◆ **QUOTED TEXT**:
▼

• Orkney tuning •

C-G-D-G-C-D

• OVERVIEW •

Forms a Csus2 (or Gsus4) voicing, with intervals that ‘narrow’ as you go higher in pitch (two 5ths > two 4ths > one maj. 2nd). Like a ‘Drop D’ version of Open Gsus, with the 6str providing added intrigue via creating a ‘C-G-D’ stack of 5ths on the low side. Each tone appears exactly twice – make full use of all three of these parallel-octave possibilities. Named and popularised by ‘clawhammer’ guitar pioneer Steve Baughman.

 

Ties to the remote Orkney Isles of Northern Scotland are, umm, rather indirect: Baughman “thought ‘CGDGCD’ was too hard to say…and [it] needed a cool, pronounceable name to compete with tunings like DADGAD” [fair enough: ‘CGDGCD’ sets six syllables over nothing but ‘ee’ vowels, whereas ‘DADGAD’ is a quick ‘two-beat’ word. OK then…which Menu tuning has the most melodious title? I like Rakotomavo, Equilibrium, and the ‘Dulcimeric’ Zen Drone].

▲

◆ **EXERCISE DATA**:
▼

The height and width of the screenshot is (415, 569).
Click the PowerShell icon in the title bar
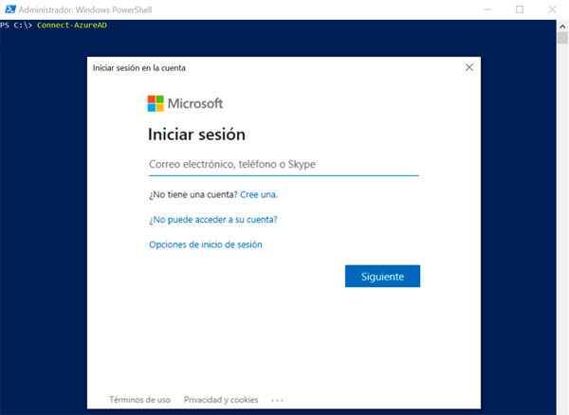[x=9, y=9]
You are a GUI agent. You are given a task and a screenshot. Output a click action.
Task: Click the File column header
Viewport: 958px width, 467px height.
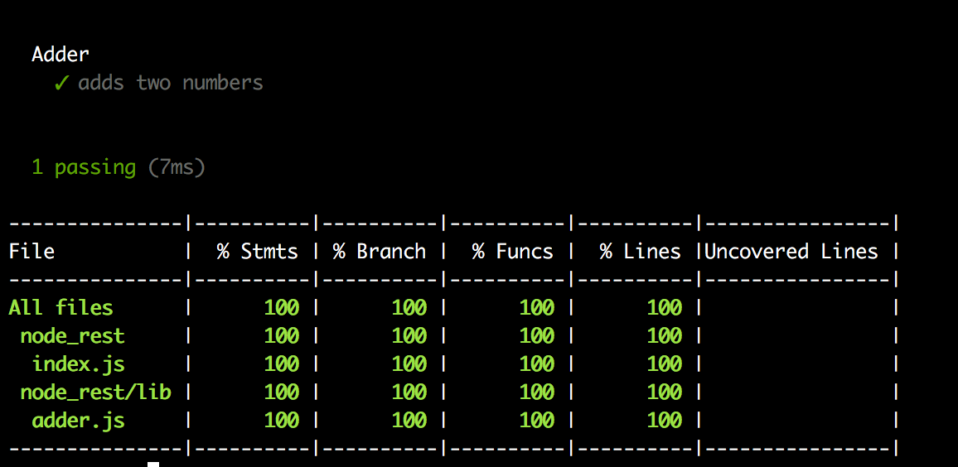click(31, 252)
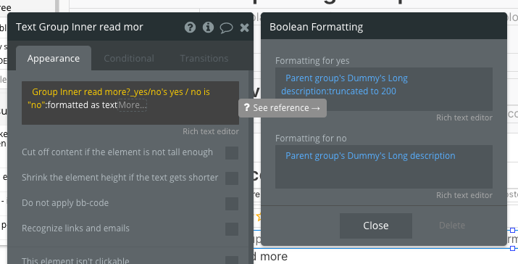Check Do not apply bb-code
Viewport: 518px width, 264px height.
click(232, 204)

▲

◆ **WRITTEN EXERCISE 1**:
In the Orkney tuning text:
(a) Which six notes make up the tuning?
(b) Who named and popularized it?
(c) Which tuning did its name need to compete with?
◆ **WRITTEN EXERCISE 2**: Could you rewrite the entries in Block 1 with "screenshot" replaced by "screen capture" and everything else unchanged? Leave the pictures out.

◆ **FINAL RESULT 1**:
(a) C-G-D-G-C-D
(b) Steve Baughman
(c) DADGAD

◆ **FINAL RESULT 2**:
The height and width of the screen capture is (415, 569).
Click the PowerShell icon in the title bar
[x=9, y=9]
You are a GUI agent. You are given a task and a screen capture. Output a click action.
Task: Click the File column header
Viewport: 958px width, 467px height.
click(31, 252)
Check Do not apply bb-code
Viewport: 518px width, 264px height.
click(232, 204)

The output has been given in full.